When people in Arkansas hear of someone in being charged with a crime, they might make snap judgments about that person. However, those same snap judgments may not exist when it comes to learning the identity of those accused of white collar crimes.
According to Forbes, here is some information about the latest trend of people who are committing white collar crimes.
They engage in atypical white collar crimes
Many times, white collar crimes seem to be mainly embezzlement, Ponzi schemes or some sort of securities fraud. If successfully executed, those wrongdoings come with great financial reward for the perpetrator. Therefore, they all have greed as the primary motivating factor.
However, there is a new wave of white collar crimes that depart from that traditional model. They also unite by a new motivation which is that of entitlement. This is usually accompanied by a lack of oversight. When conditions line up perfectly, even those people who may not have otherwise engaged in criminal activity find the temptation too strong to resist.
They are in a position of trust
Many of the people making recent headlines for white collar crimes are people we admire. They worked hard and achieved many gains in their professional lives which brought them to a position of power and authority. One recent scandal that demonstrates this well is Operation Varsity Blues, where parents paid off college coaches so their children could attend prestigious universities. While the parents have great wealth, the coaches did not have access to large sums of money but did have great trust.

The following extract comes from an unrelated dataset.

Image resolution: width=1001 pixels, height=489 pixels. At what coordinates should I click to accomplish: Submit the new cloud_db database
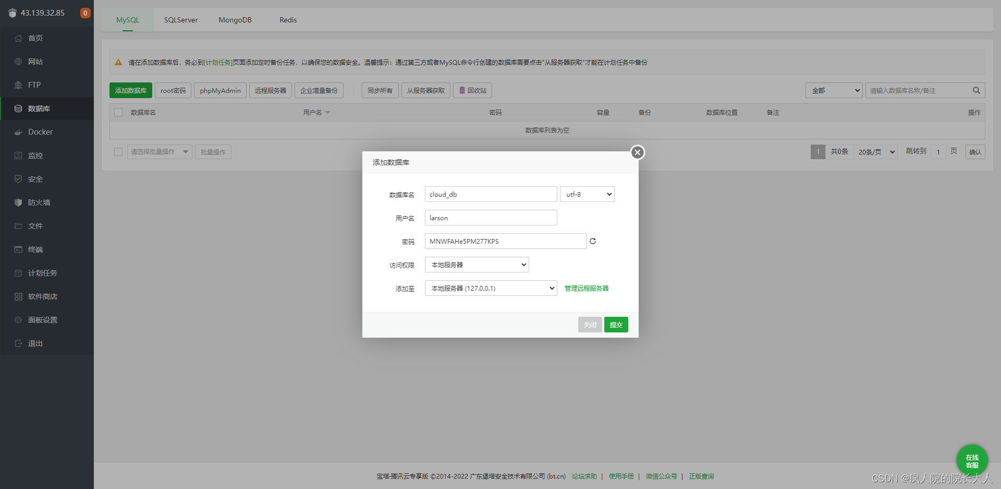pos(616,324)

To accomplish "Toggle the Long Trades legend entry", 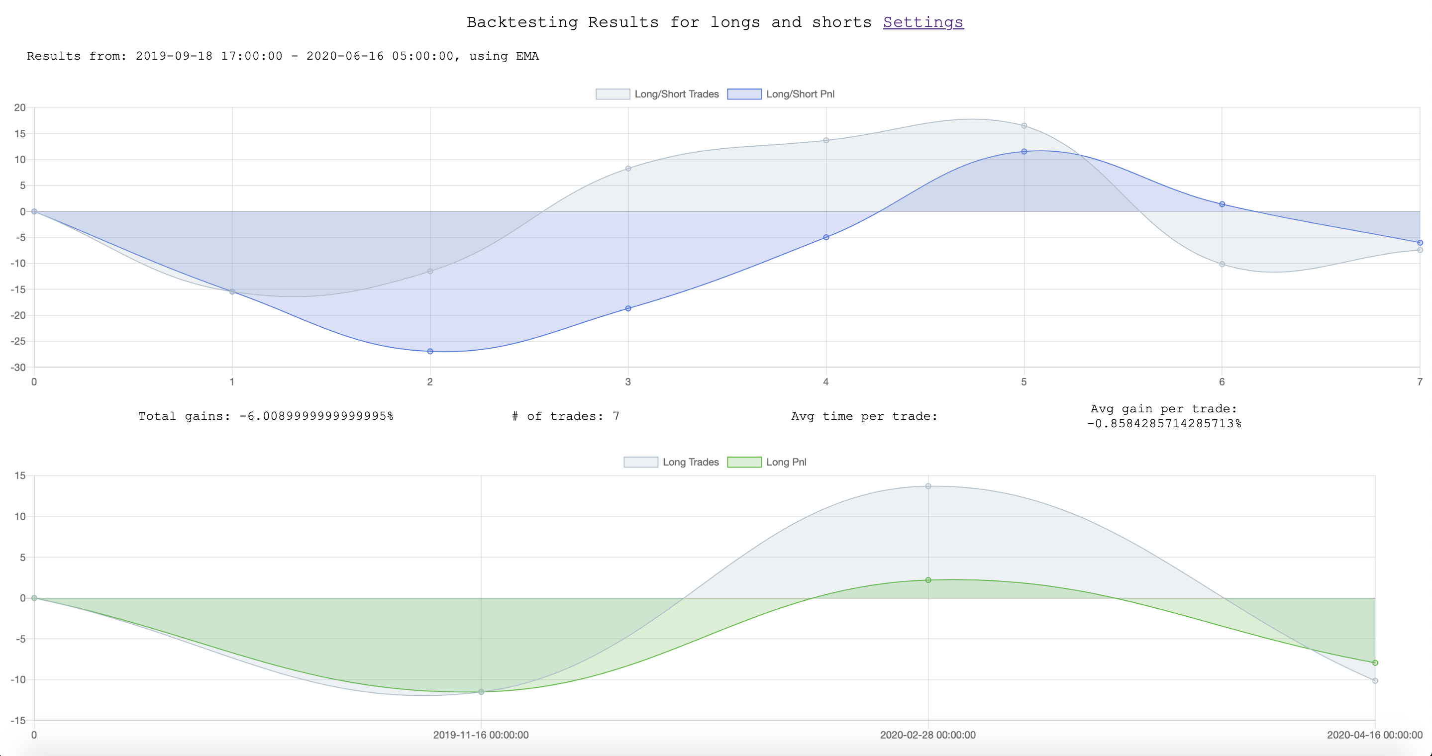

Many of the mothers and fathers were executives, prominent business people or associated with the entertainment industry. Due to the coaches’ influence and command at a large number of schools, coaches admitted many teens who not only failed to demonstrate exceptional athletic prowess, but did not even know how to play the particular sport for which the coach recruited the student. This was possible since the coaches had high positions of trust but had zero or little accountability for their admissions decisions.